Things changed though when the OP learned she was pregnant with a little girl.
“When my MIL heard, she was super excited and said she would come over to help us get ready for the baby,” the OP explained. “She offered to stay for the next 6 months or so to help out, because my husband and I both work long hours and it will be hard to handle the baby on top of this.”
The MIL arrived and went right to cleaning. The OP explained that her house might be a little cluttered.
“I like collecting things from garage sales and such,” she wrote. “Things like little sculptures and books and baskets, stuff a lot of people would consider utter junk. Our house is definitely overstuffed, but it’s reasonably tidy and doesn’t seem like a hoarder’s house or anything.”
The OP and her MIL have different standards of clean.
The OP’s mother-in-law likes things “surgically clean.” When the OP recently came home, she found her house appeared like a war zone. The OP explained that her MIL “went through my cabinets and cleared out everything she considered junk, and had apparently made several trips to goodwill before I got home. I was really angry and I asked her why she would ever do this. She said the house has to be tidy for the baby, and that it would be ‘dangerous’ for the baby to be in my cluttered house.”
As the MIL was making her way to the door with another bag of items, the OP lost it. “ I told her she could get out right now,” the OP wrote. “She was shocked that I was serious, and she said she doesn’t have anywhere to go and it’s so late. It was about 9:30. I booked her a hotel room and called a taxi.”

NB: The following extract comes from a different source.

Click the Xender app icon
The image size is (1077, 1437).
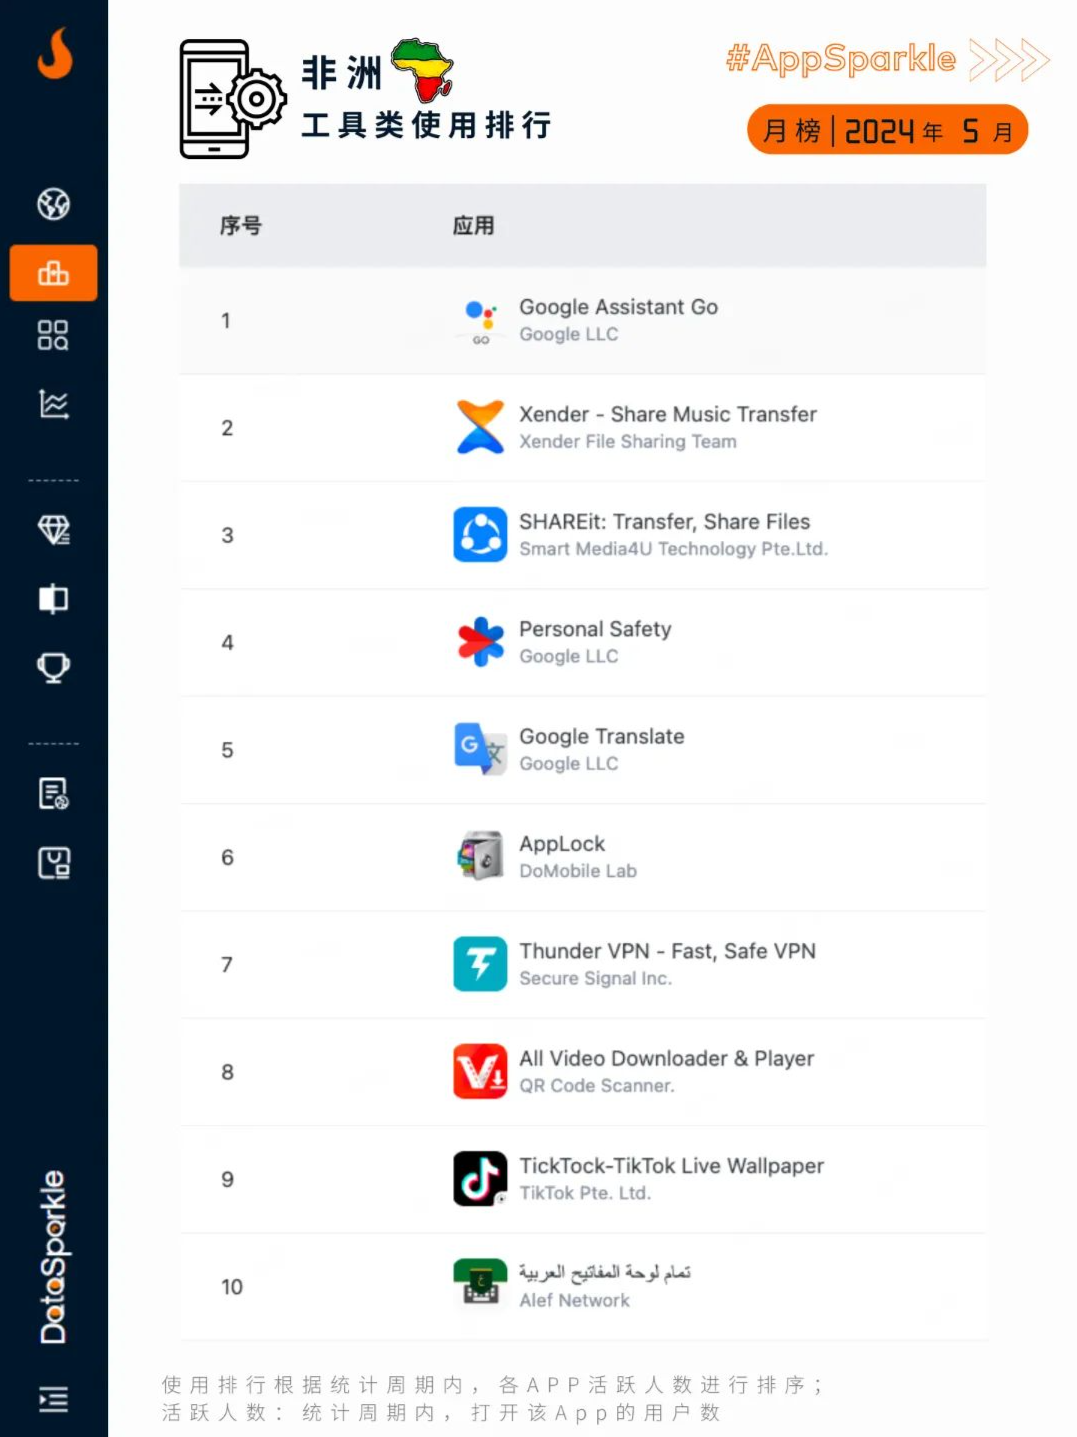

The OP’s husband did not appreciate her choice.
When the OP’s husband came home later, he was furious. He told the OP that she’d disrespected his mother and was being ungrateful for everything she was trying to do for them.
She asked Redditors if she took things too far. Although most people in the community agreed that she wasn’t an a–hole, they had quite a bit to say to the OP – whether it was advice, gentle warnings, or necessary reminders.
“NTA. What your MIL did crossed every line for a guest in anyone’s home, and, in fact, you could make a very good case for theft of your belongings,” one person wrote, adding that if the MIL truly wanted to help, she wouldn’t have trashed the OP’s things while she was away.
The person warned her to get things sorted out with her MIL before the baby arrives because otherwise the mother would be running her home instead of the OP and her husband.
Others had thoughts about the OP’s husband as well.
“You have a big husband problem. His mother stole from you and his response was to yell at you. That’s not okay,” one person commented.
Some people even suggested that he instructed his mom to throw out some of her things behind the OP’s back.
The OP has to start speaking up for herself sooner.
Some people suspected that the OP is more of a hoarder than she thinks she is, and they really took issue with her putting her MIL out.
“I know this is against the grain but I just don’t get why you need to kick her out in the middle of the night,” one person wrote. “I think this is rude and unnecessary.”
More than a few people stated that even if the OP was a hoarder and her house was more messy than it needed to be, her MIL still had no right to discard her things without permission. Someone suggested that OP should have established some ground rules from the beginning.
“She has ALWAYS been this way and you have never TOLD her it bothered you. So how was she supposed to know you found it overbearing rather than helpful?” one person asked. “You invited her to stay already knowing she was like this AND didn’t clearly communicate what your boundaries were.”
Most people would assume they don’t need to instruct someone not to trash their belongings, but points were made. All in all, the MIL was out of line. If the OP’s home is too messy for a baby, that will become abundantly clear in a few months’ time and then it will be up to the OP and her husband to decide how they want to babyproof their home.